Source code for qnetsur.utils

"""
Central script containing objects for surrogate optimization and helper functions.
"""

import numpy as np
import time
import pandas as pd
from scipy.stats import truncnorm
from functools import partial
import multiprocessing as mp

from sklearn.model_selection import cross_val_score
from sklearn.svm import SVR
from sklearn.tree import DecisionTreeRegressor
from sklearn.multioutput import MultiOutputRegressor
from sklearn.metrics import mean_absolute_error, make_scorer


[docs]
class Simulation:
    """
    Object to run quantum network simulations. 
    It allows for the specification of both fixed and variable simulation parameters, 
    supports the generation of random parameter sets, and facilitates the running of simulations 
    through a user-defined simulation function.

    Parameters
    ----------
    sim_wrapper : function
        The wrapper function that preprocesses simulation
        parameters before execution and adapts outputs according to needs of use case.
    sim : function
        The actual simulation function to be executed.
    rng : class
        Random number generator object to be used.
    values : dict
        Fixed parameters for the simulation.
    variables : dict, optional
        Variable parameters for the simulation, allowing for dynamic adjustments.

    Methods
    -------
    run_sim(x, vals=None)
        Executes a single simulation run with the given parameters.
    run_exhaustive(x, N=10, seed=42)
        Executes `N` simulations in parallel.
    get_random_x(n)
        Generates `n` sets of random parameters based on the
        specified variable parameters.
    """

    def __init__(self, sim_wrapper, sim, rng, values, variables):
        
        self.rng = rng
        # specify fixed parameters
        self.vals = values
        # specify variable parameters
        self.vars = variables

        # simulation function handler
        self.sim_wrapper = sim_wrapper
        # simulation function
        self.sim = sim


[docs]
    def run_sim(self, x :dict) -> list:
        """
        Runs the quantum network simulation with the provided parameters.

        Args:
            x (dict): Parameters for the simulation.

        Returns:
            list: Results of the simulation.
        """
        xrun = {**self.vals, **x} 
        res = self.sim_wrapper(self.sim, xrun)
        return res



[docs]
    def run_exhaustive(self, x :dict, N=10, seed=42) -> list:
        """
        Runs the quantum network simulation with the provided parameters N times in parallel.
        """
        xrun = {**x, **self.vals}
        task = partial(self.sim_wrapper, self.sim)
        with mp.Pool(processes=N) as pool:
            res = pool.map(task, [{**xrun, **{'seed': (i+1)*seed}} for i in range(N)])
            pool.close()
            pool.join()
        return res



[docs]
    def get_random_x(self, n :int) -> dict:
        """
        Generates random parameters for the simulation.
        """
        assert all(isinstance(val, tuple) for val in self.vars['range'].values()) and n > 0,\
            f"Dimension types must be a tuple (sample-list, dataype) and n must be greater zero."

        x = {}
        for dim, par in self.vars['range'].items():
                vals = par[0]
                if par[1] == 'int':
                    x[dim] = self.rng.integers(vals[0], vals[1], n) if n > 1\
                        else self.rng.integers(vals[0], vals[1])
                elif par[1] == 'float':
                    x[dim] = self.rng.uniform(vals[0], vals[1], n) if n > 1\
                        else self.rng.uniform(vals[0], vals[1])
                else:
                    raise Exception('Datatype must be "int" or "float".')

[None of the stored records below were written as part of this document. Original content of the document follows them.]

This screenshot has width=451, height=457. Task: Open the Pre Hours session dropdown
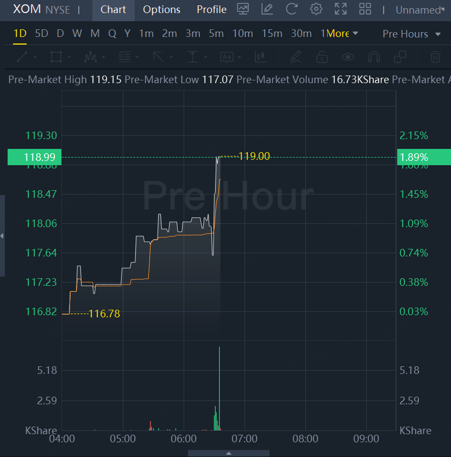412,34
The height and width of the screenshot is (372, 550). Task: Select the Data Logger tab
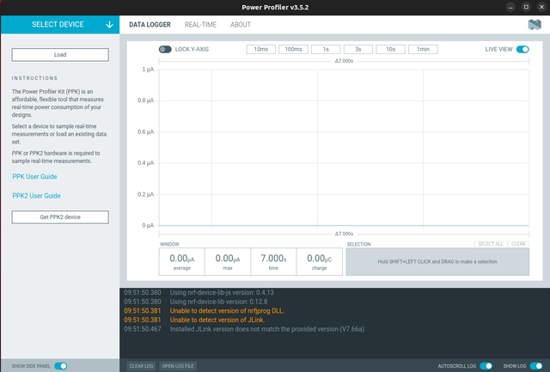[x=150, y=25]
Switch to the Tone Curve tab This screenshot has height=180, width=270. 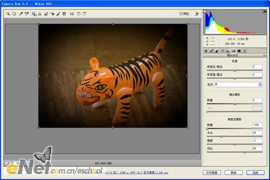211,51
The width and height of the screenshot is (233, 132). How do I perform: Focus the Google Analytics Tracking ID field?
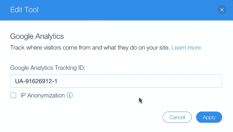coord(116,81)
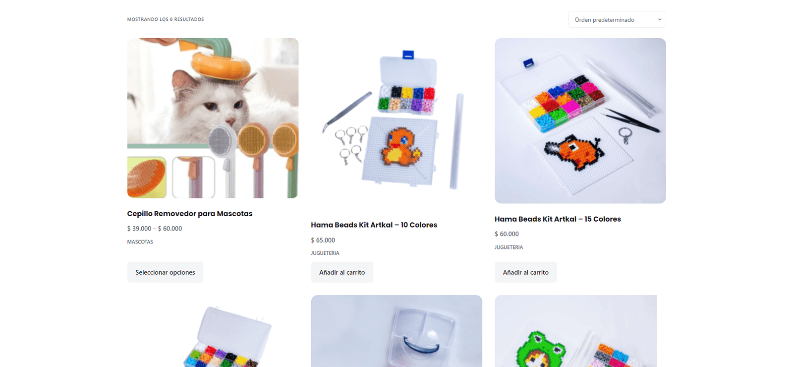
Task: Click the Seleccionar opciones button
Action: pos(165,272)
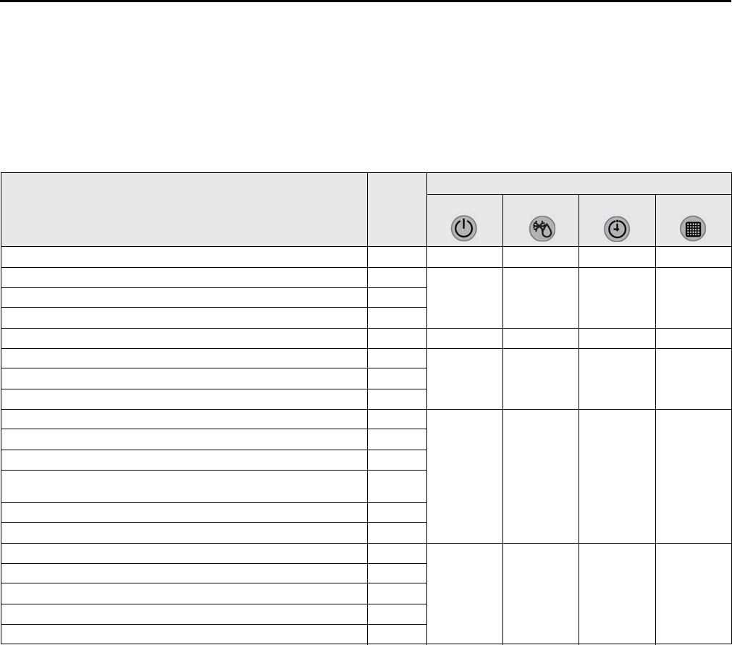Click bottom merged cell in power icon column
The image size is (732, 645).
(463, 593)
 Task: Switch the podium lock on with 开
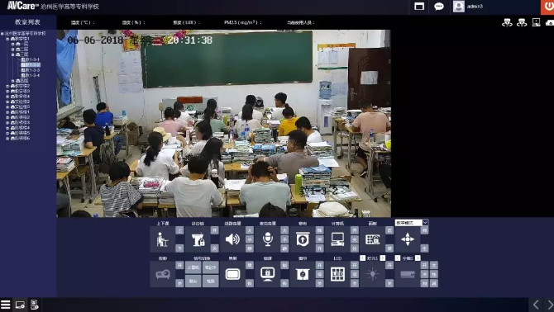[214, 230]
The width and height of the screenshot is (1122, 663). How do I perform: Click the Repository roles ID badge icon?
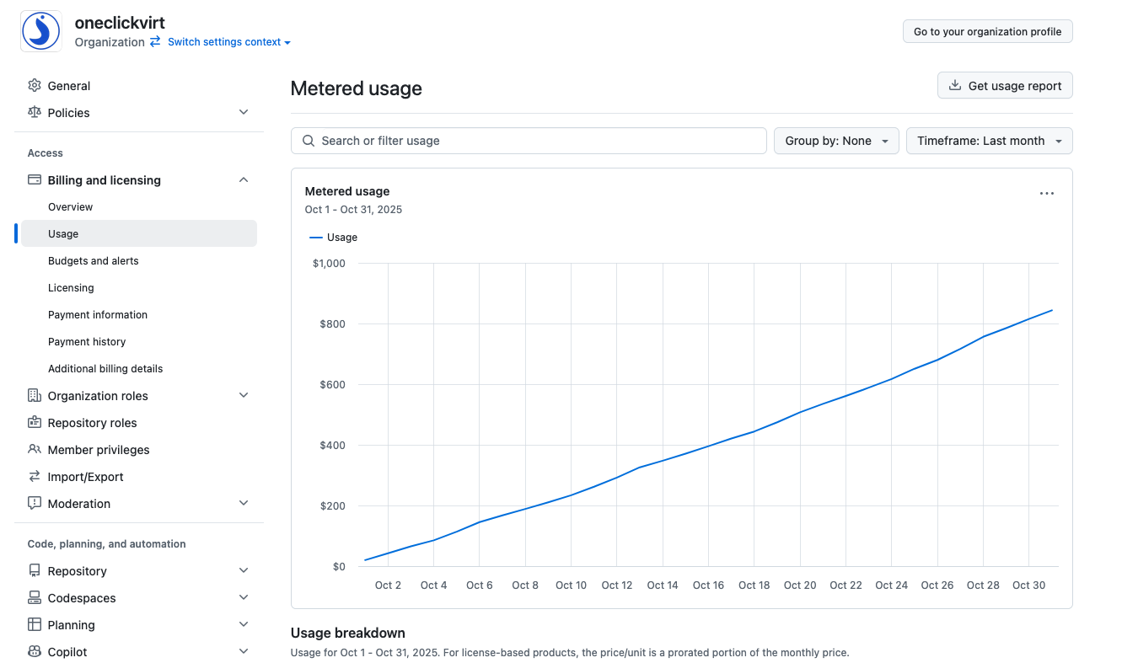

        for dim, vals in self.vars['ordinal'].items():
                x[dim] = self.rng.choice(vals, size=n) if n > 1\
                    else self.rng.choice(vals)
                    
        for dim, vals in self.vars['choice'].items():
                x[dim] = self.rng.choice(vals, n) if n > 1\
                    else self.rng.choice(vals)       

        return x


    

[docs]
class Surrogate(Simulation):
    """
    Initializes the Surrogate model with a simulation wrapper,
    the actual simulation function, 
    and a set of fixed and variable parameters. It sets up the 
    environment for running surrogate model-based optimizations, 
    including the multiprocessing setup for parallel simulations.

    Parameters
    ----------
    sim_wrapper : function
        A function that wraps around the actual simulation to 
        perform pre-processing of simulation parameters.
    sim : function
        The actual simulation function to be optimized.
    initial_training_size : int
        The number of configurations to use for the initial surrogate model training.
    ntop : int
        The number of configurations to use in acquisition process
    degree : int, optional
        Exponent in acquisition transition function (exploitation degree).

    Attributes
    ----------
    X : dict
        Training set parameters.
    X_df : pandas.DataFrame
        DataFrame version of `X` for easier manipulation and model training.
    y : list
        Simulation results corresponding to each set of parameters in `X`.
    y_std : list
        Standard deviation of simulation results,
        providing insight into result variability.
    model : class
        Regression model used for surrogate modeling. 
        Default is SVR (Support Vector Regression) from scikit-learn.
    mmodel : class
        Multi-output wrapper for the regression model,
        allowing it to output multiple predictions.
    mmodel_std : class
        Separate multi-output model for predicting the
        standard deviation of simulation results.
    build_time : list
        Time taken to build or update the surrogate model.
    sim_time : list
        Time taken for simulation runs.
    optimize_time : list
        Time taken for optimization processes.
    procs : int
        Number of processes to use for parallel simulations,
        based on CPU count.

    Methods
    -------
    get_neighbour(max_time, current_time, x)
        Generates a neighbouring set of parameters based on current optimization state.
    acquisition(max_T, current_t)
        Selects new parameters for evaluation by balancing exploration and exploitation.
    update()
        Updates the surrogate model with new data points collected from simulation runs.
    optimize(max_T)
        Conducts the optimization process to find optimal simulation parameters.
    """
    def __init__(self, sim_wrapper, sim, rng, values, variables, initial_training_size, ntop, degree=4, max_data_size=100000):
        super().__init__(sim_wrapper, sim, rng, values, variables)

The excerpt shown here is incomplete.